Among all the things people do, they are least successful at government.

It's not hard to understand why. All governments must contend with numerous self-interested individuals and groups, plus vast chasms in opinion and ideology. They are at the mercy of human nature, which puts immediate benefit above long-term values. Most of those who are drawn to public office crave power, and so are exactly the type who shouldn't have it.

Amid all these pressures, government is supposed to operate in a way that leaves no faction feeling totally defeated or left out; that there are fundamental principles that even the government cannot destroy; that the individual has some influence in outcomes.

In practice, the odds against achieving such possibilities are so heavy that the default system throughout history has been royalty, oligarchy, or tyranny.

Ancient Athens gave every citizen a vote, but that lasted for barely a generation. Its most famous philosopher, Plato, thought democracy was madness.

In all the time since, there have been two noble attempts to realize the ideals which have worked reasonably well: the American federalist system and the British parliamentary system (and governments based on the British parliament).

The American founders, well knowing the long dreary pageant of abuses of power, tried to devise a form that would give politicians enough influence to get necessary things done but keep it within strict limits. Their solution was the famous concept of checks and balances -- giving different institutions and jurisdictions the ability to withstand or counter pressures from the others.

The 10th Amendment, last among the original Bill of Rights, says:
The powers not delegated to the United States by the Constitution, nor prohibited by it to the states, are reserved to the states respectively, or to the people.
The amendment is a main pillar of federalism, defined by Merriam-Webster as "the distribution of power in an organization (as a government) between a central authority and the constituent units." In a sad commentary on our times, the very word "federal" is now associated almost exclusively with the central government in Washington.

What kind of power establishment does the United States have now (in its underlying reality, not the symbolic vestiges of the original republic)?

I'd say we live in an authoritarian country, probably on the way to an oligarchy or dictatorship unless there is a major change of direction, and soon. The 10th Amendment is a quaint ornament but a dead letter when the central government decides which companies are bailed out or subsidized with citizens' money, which orders its peasants to buy health insurance from government-sponsored exchanges via a dysfunctional website.

If a dictatorship, it won't look like cliché banana republic dictatorships of the past. No uniformed Generalissimo on a white horse. No massed goose-stepping rankers on Pennsylvania Avenue. There won't be tanks on the White House lawn.
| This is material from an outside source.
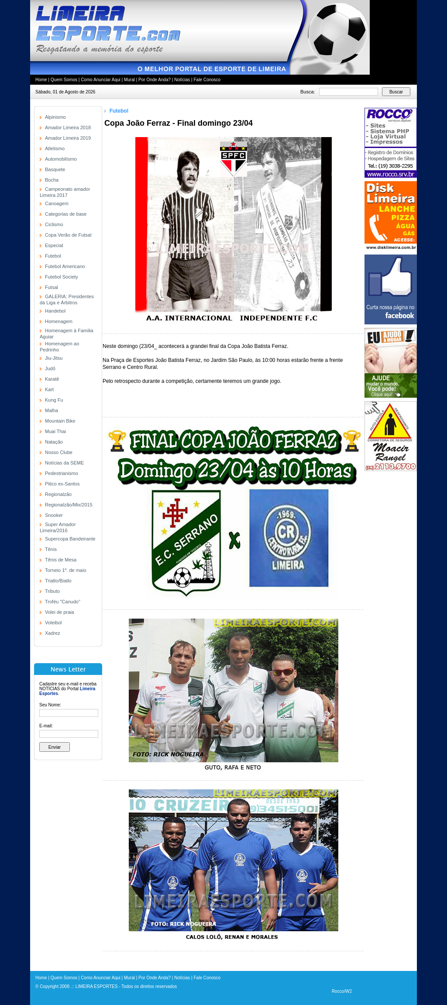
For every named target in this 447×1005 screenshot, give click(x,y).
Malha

The Generalissimo will sport a perfectly tailored business suit. The military under his command will remain in their bases, largely out of sight, in constant readiness to put down any popular revolt. The tanks (or armored vehicles of a similar nature) will be in your city, with the local police logo on them.

Although the Washington elite has, for practical purposes, the ability to institute any law anywhere in the country (if necessary by "executive order"), that doesn't mean states and localities have no power. But the power is not a counterweight to Washington. It's additive -- meaning it can subject inhabitants to additional restraints, like forbidding people to smoke in their own homes (as one California town did the other day) or putting bicycle lanes in major traffic arteries. 

It's no surprise that, as Washington's grasp reaches ever further into what was formerly the business of states and localities, the regulations of political institutions outflanked by centralism grow ever more petty and designed largely to raise revenue through fines.

Checks and balances have been nearly superseded. Now it's laws on top of laws on top of laws.

1 comment:

YIH said...

Prior to WWII the phrase 'democracy' was considered repellent to the US government, the preferred term was 'republic' or 'constitutional republic'.
During WWII that changed, for propaganda reasons (you've likely heard the phrase 'our soldiers are fighting for democracy against the Germans and Japanese').
Post-war unfortunately the phrase stuck and was used as an excuse to expand 'democracy' first to blacks and later to even illegal immigrants (such as in California).
This notion that 'we are a democracy' is another bad idea that needs to be put to rest.